YOUR TASK:
In the data below, find the line that contains "Where should I click to: Click the Prepare" and the line that contains "has width=700, height=500.". Copy both, plus every line between them, exactly.
-- ENTRIES PROVIDED follows --
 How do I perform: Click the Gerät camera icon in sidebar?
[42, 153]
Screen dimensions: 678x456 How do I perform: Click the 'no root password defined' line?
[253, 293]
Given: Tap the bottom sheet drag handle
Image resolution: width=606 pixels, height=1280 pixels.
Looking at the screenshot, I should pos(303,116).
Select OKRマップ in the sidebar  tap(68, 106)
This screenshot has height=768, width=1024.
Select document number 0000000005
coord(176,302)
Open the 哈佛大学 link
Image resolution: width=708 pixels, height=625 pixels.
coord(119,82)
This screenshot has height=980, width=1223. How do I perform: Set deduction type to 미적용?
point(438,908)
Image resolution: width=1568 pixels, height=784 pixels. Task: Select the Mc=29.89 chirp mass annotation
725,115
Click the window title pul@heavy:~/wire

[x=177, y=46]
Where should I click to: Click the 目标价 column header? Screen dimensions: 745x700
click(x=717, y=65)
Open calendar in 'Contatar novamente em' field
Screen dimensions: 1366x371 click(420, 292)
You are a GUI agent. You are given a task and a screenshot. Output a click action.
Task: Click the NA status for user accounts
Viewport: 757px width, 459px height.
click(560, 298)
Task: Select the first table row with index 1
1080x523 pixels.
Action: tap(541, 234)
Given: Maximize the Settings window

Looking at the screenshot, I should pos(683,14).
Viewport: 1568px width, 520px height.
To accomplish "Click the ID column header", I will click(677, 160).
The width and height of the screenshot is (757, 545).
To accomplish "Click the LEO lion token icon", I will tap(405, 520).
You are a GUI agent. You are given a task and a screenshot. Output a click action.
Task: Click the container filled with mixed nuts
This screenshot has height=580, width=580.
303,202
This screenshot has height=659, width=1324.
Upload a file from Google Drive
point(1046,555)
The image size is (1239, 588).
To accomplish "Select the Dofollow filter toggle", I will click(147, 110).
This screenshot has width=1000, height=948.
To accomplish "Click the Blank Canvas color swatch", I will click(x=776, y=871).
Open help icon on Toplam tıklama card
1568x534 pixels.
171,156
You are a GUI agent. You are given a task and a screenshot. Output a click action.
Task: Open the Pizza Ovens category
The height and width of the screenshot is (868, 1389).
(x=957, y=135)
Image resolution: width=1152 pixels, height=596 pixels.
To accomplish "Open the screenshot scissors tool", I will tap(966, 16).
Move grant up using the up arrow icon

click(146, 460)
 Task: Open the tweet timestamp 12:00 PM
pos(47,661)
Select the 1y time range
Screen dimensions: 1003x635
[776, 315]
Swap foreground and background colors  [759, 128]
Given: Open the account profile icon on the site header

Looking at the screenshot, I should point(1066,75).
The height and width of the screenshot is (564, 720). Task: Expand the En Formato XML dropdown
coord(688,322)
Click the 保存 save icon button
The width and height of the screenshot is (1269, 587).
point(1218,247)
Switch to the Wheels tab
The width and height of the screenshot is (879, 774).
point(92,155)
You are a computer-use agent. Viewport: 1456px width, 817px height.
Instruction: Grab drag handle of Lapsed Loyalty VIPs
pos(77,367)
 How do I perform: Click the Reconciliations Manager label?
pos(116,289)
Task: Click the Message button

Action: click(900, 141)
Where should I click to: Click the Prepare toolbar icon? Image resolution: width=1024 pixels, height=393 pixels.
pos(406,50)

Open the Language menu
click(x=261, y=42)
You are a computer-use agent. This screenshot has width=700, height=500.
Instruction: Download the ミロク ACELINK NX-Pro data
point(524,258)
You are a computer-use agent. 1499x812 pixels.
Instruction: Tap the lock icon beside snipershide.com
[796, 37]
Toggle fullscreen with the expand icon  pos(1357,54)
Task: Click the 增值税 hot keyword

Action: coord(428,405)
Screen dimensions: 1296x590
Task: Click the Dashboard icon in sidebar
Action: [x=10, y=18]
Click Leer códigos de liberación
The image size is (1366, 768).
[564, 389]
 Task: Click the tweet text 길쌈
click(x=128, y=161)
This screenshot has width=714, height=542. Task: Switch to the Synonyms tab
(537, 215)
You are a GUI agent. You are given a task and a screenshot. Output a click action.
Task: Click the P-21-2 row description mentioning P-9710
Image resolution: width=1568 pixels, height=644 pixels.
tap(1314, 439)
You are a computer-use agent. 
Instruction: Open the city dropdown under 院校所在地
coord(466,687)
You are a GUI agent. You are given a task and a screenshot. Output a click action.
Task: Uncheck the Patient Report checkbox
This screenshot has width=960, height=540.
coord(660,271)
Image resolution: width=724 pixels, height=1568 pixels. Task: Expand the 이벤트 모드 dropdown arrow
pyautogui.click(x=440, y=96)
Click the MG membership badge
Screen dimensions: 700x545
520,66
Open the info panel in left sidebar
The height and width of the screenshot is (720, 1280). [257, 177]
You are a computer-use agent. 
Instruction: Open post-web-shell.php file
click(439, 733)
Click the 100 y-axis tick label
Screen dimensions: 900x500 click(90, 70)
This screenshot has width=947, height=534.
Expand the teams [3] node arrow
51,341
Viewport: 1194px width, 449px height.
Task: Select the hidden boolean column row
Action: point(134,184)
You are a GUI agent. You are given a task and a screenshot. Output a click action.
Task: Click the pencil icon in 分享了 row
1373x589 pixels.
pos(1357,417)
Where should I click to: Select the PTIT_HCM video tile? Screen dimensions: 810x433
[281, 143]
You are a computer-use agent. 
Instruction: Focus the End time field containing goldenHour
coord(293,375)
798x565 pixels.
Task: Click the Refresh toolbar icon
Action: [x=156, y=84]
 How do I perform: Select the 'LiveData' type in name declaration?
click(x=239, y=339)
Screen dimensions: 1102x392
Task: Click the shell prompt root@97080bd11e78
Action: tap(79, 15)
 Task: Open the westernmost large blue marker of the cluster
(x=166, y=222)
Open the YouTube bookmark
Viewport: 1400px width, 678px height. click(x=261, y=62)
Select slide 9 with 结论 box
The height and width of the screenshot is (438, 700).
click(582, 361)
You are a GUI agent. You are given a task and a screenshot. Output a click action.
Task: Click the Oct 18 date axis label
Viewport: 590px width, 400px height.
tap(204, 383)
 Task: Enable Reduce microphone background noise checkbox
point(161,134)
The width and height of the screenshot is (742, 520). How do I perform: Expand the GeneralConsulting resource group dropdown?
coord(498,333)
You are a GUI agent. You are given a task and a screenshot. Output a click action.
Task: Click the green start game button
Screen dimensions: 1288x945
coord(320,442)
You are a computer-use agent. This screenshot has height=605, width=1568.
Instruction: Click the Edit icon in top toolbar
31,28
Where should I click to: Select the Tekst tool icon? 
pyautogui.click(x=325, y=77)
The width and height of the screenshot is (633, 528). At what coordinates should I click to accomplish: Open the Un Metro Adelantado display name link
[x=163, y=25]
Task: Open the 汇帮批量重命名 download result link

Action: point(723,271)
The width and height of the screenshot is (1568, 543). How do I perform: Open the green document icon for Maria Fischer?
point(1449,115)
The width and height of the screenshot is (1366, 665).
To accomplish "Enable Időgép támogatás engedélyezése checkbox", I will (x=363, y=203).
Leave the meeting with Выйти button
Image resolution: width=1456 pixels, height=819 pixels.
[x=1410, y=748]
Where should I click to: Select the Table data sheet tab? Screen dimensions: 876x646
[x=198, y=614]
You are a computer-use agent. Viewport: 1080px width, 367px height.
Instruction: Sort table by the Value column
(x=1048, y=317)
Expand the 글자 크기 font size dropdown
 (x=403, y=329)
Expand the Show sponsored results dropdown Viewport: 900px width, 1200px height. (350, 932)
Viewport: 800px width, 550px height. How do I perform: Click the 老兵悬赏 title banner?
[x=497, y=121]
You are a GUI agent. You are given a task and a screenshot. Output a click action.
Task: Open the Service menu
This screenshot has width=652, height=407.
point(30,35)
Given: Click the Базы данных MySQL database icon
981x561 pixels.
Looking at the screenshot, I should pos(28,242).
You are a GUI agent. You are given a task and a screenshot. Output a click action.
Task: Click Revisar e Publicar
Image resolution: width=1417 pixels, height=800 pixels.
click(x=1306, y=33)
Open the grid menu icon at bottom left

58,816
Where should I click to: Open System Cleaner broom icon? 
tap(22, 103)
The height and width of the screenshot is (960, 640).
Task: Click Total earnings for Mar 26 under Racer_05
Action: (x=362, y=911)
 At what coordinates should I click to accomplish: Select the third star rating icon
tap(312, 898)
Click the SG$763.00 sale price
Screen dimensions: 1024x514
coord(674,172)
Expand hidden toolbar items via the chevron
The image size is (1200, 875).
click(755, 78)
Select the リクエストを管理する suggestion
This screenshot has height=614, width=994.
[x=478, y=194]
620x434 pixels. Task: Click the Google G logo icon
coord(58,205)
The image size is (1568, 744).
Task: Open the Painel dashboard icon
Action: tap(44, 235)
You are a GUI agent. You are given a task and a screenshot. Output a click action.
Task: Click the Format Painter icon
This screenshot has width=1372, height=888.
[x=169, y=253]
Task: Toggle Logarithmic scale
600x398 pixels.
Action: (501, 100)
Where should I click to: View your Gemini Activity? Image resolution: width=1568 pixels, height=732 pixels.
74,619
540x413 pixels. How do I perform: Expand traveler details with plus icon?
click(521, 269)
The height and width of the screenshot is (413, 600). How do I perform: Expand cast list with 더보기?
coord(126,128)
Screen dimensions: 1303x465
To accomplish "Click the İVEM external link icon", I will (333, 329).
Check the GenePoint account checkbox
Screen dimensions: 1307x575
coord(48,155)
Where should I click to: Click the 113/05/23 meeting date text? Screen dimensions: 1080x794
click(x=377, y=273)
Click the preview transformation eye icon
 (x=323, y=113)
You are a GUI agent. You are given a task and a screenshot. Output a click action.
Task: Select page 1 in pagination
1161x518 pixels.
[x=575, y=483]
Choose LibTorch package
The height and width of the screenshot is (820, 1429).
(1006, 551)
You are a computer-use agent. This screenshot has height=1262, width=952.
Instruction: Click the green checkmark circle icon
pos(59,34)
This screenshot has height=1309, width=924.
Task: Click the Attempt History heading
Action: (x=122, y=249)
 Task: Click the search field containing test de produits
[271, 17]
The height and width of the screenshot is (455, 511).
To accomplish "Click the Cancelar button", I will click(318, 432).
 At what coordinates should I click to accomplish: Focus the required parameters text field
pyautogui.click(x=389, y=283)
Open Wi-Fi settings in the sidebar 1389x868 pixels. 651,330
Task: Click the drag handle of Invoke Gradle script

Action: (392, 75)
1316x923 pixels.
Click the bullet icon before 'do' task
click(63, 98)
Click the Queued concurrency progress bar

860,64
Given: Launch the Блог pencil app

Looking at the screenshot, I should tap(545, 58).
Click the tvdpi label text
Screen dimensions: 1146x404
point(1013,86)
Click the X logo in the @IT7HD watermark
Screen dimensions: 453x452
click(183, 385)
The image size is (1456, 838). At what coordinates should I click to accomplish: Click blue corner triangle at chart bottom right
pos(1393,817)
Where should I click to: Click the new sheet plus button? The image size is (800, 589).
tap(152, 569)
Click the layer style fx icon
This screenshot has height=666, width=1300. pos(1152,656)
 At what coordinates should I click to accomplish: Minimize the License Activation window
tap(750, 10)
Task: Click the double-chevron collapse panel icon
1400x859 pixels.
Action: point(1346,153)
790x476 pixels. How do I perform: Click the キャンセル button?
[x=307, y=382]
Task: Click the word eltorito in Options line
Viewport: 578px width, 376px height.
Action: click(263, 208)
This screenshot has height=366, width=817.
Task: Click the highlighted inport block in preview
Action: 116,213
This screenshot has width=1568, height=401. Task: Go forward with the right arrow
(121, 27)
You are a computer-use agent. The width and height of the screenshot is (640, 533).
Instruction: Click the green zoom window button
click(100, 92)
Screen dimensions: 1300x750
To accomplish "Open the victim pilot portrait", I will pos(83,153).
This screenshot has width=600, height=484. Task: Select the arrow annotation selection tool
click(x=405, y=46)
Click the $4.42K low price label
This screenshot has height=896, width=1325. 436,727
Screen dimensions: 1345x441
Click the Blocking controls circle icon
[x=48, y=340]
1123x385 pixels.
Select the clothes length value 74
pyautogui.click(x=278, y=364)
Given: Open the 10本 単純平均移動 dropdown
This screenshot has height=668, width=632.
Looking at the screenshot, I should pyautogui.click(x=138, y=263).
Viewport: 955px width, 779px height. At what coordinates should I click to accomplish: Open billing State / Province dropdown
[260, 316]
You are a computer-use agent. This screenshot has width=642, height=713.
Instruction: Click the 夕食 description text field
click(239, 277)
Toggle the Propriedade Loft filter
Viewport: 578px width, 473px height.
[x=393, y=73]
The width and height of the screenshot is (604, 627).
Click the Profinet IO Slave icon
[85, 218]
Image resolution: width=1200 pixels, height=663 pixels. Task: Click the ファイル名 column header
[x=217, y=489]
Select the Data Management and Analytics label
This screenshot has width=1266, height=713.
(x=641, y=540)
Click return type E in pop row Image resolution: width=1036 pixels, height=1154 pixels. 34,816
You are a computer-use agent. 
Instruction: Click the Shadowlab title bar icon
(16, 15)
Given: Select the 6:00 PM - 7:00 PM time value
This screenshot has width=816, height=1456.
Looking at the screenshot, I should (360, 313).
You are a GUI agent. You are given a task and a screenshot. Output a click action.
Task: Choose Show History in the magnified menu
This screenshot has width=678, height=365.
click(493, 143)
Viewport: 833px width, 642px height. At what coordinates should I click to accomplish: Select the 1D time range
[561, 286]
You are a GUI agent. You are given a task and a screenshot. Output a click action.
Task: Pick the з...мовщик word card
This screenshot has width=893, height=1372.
-- ENTRIES PROVIDED concluded --
THE COMPLETED TASK:
Where should I click to: Click the Prepare toolbar icon? Image resolution: width=1024 pixels, height=393 pixels.
pos(406,50)

Open the Language menu
click(x=261, y=42)
You are a computer-use agent. This screenshot has width=700, height=500.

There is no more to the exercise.